The Reliques of Tolti-Aph gets off to a good start, game-design wise, by saying roughly "things are set up to be random, but in general, if it turns out you can only beat something by repeatedly trying, you're doing it wrong." This is a great principle for people who include randomness in their games, and it is too bad that The Reliques of Tolti-Aph so rarely sticks to it. For instance, take the fight with the four goblins: it's quite difficult (and unlikely) to beat them without running away mid-fight. So is the solution to assume you're doing it wrong, go away, and find an appropriate spell to beat them? No, of course not — it's to run away mid-fight and retry until you win. Or consider the marsh wraith on the pontoon, where it's difficult to fight but there is a spell to beat it easily (satisfying the principle) — but, unfortunately, a good portion of the time it'll kill the PC as soon as the room is entered, making it impossible to use the spell. And since save is so limited, people's natural reactions will be to shy away until they find the nonexistent other ways of beating the wraith or entering the room.

There are similar miscues in the skill system. The outcrop in the river requires a roll of 15 or better, and there's no solution other than retrying until you succeed, taking damage each time.
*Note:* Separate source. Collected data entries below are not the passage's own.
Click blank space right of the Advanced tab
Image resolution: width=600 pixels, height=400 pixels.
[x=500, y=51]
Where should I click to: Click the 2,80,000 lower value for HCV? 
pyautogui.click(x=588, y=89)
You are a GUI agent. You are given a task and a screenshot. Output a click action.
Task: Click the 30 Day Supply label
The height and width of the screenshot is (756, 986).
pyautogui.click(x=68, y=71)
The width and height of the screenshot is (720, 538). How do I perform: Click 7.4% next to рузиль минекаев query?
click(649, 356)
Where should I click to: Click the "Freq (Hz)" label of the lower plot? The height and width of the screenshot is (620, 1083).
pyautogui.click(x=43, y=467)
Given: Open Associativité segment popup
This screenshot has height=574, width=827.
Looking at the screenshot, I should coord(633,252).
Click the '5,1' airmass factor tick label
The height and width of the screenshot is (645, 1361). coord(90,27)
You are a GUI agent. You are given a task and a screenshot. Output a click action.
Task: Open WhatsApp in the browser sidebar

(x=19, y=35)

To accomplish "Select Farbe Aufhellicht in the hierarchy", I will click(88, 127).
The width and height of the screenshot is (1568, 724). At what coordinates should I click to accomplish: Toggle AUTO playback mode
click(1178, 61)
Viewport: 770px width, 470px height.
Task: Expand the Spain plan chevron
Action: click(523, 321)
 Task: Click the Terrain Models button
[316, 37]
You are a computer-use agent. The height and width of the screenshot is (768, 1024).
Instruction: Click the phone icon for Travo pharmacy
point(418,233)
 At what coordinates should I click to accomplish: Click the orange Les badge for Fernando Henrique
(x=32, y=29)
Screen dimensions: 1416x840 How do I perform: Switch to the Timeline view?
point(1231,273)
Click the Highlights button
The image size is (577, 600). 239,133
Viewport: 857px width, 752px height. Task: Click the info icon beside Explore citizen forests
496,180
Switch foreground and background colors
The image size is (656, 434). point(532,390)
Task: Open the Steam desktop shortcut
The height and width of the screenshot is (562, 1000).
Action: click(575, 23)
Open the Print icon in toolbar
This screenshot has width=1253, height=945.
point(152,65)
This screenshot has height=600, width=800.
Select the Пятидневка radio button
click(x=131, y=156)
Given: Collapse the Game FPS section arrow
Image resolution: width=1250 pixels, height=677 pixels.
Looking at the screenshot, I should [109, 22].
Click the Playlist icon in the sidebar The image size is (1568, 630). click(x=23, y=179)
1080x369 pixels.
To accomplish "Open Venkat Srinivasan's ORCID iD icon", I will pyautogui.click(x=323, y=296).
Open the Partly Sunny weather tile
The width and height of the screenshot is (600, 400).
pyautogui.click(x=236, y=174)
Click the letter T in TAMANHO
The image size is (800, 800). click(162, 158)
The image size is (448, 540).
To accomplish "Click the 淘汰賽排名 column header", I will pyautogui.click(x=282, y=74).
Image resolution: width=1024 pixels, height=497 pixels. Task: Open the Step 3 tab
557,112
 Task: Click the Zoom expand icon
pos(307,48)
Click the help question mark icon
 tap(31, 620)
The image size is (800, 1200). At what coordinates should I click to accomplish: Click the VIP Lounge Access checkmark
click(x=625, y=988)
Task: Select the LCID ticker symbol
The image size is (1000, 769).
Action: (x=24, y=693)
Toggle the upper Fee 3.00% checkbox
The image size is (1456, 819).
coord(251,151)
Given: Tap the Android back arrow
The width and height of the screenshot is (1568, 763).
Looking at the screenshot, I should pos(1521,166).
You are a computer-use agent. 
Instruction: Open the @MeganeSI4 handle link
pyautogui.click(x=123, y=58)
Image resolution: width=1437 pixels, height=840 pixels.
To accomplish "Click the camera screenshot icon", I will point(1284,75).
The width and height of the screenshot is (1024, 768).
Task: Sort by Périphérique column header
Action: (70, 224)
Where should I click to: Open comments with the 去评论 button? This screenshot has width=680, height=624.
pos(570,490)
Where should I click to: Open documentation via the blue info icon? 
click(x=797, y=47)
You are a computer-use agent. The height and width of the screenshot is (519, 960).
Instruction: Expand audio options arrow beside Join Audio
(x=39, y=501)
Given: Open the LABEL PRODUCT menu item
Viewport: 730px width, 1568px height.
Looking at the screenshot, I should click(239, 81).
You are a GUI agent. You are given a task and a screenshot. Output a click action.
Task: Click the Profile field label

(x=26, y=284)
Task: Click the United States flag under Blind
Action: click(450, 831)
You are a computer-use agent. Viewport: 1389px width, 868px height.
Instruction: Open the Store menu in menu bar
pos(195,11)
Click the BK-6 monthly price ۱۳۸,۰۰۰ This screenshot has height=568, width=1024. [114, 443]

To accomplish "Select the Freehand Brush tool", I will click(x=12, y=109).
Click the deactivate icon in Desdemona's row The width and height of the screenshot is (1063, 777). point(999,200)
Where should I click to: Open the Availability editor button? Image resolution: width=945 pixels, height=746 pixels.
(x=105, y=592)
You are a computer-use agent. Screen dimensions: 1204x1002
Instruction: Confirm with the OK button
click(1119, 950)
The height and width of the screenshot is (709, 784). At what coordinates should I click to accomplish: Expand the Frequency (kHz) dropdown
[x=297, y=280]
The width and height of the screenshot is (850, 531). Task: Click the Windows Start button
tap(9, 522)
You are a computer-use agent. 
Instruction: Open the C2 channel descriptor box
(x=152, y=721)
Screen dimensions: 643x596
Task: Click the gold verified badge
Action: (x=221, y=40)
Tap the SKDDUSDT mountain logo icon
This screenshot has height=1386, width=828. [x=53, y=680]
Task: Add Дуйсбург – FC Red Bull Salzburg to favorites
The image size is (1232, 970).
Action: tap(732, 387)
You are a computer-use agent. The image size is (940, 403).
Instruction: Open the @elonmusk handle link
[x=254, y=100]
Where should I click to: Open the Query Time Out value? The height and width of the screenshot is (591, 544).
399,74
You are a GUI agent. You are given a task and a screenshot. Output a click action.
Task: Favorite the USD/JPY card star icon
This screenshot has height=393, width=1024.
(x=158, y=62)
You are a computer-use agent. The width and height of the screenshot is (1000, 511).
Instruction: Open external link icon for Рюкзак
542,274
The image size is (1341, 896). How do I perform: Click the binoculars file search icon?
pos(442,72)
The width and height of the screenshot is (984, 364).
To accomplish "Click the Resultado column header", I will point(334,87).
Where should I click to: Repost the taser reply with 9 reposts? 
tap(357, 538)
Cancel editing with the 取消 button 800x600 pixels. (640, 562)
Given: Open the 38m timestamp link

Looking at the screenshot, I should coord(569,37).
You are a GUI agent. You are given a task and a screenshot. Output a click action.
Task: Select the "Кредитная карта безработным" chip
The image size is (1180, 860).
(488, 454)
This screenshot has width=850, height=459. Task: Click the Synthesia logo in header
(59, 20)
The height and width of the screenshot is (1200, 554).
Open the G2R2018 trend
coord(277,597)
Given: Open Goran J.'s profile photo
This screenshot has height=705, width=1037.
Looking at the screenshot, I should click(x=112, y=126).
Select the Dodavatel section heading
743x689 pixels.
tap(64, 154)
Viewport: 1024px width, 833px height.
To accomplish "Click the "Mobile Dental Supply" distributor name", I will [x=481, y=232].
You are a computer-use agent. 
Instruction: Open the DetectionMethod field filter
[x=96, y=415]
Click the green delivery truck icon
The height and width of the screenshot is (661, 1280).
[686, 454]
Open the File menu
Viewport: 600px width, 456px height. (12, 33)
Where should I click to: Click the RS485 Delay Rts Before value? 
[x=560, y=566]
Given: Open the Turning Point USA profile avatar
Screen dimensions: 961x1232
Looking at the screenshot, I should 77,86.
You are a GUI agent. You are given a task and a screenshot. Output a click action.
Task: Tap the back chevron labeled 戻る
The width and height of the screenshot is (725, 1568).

The werespiders, on the other hand, require a roll of 17 or better, and the expected solution is to use the silence spell. This isn't a totally exact comparison, since you have to make multiple checks to get past the werespiders, but the player doesn't know that initially. Another irritating thing about the outcrop is it can turn into a dead end — if you climb up with only a few hit points (not unlikely if you've been repeatedly trying to climb, since the lack of undo makes it irritating to do otherwise), you may find yourself either stuck or dying on the climb back down, since that causes damage also.

Really, this is all a solved problem and has been for some time. The solution is, don't use random combat and skill checks because they're dumb. You can look on google groups for discussion from 1995 about randomness being bad. 1995! Over ten years ago! While it's possible to add randomness to combat-type situations in an interesting way, the trick is to put it in at a higher level, and create a dynamic situation for the player to have to react to. The success or failure of a single command by the player should always be non-random; the challenge comes from picking what the correct action to do is, not from retyping it until it succeeds.

Spells and Spellcasting

In contrast to the combat system, which is fairly clearly explained in the about text and the game feelie, the spell system is awful to work out for new players. There's your journal, but you have to hunt through the feelie to find out the cryptic keywords to use to look up entries, and the entries are presented out of order, and half of them are unhelpful anyway. If someone is used to Enchanter-type games they'll presumably be able to work out >MEMORIZE and >SPELLS on their own, but then they'll be confused when it turns out you can't cast spells from scrolls, that casting spells drains strength, and that memorizing a spell means something totally different in this game. It's absolutely vital that you explain major subsystems right off the bat to the player. If they're important enough, have a tutorial section or something, with a command summary in the about text. This is especially true when it works kind of like another system, but with important differences — the about text should make the differences clear (though it also shouldn't assume people are familiar with the original, unless that's really necessary).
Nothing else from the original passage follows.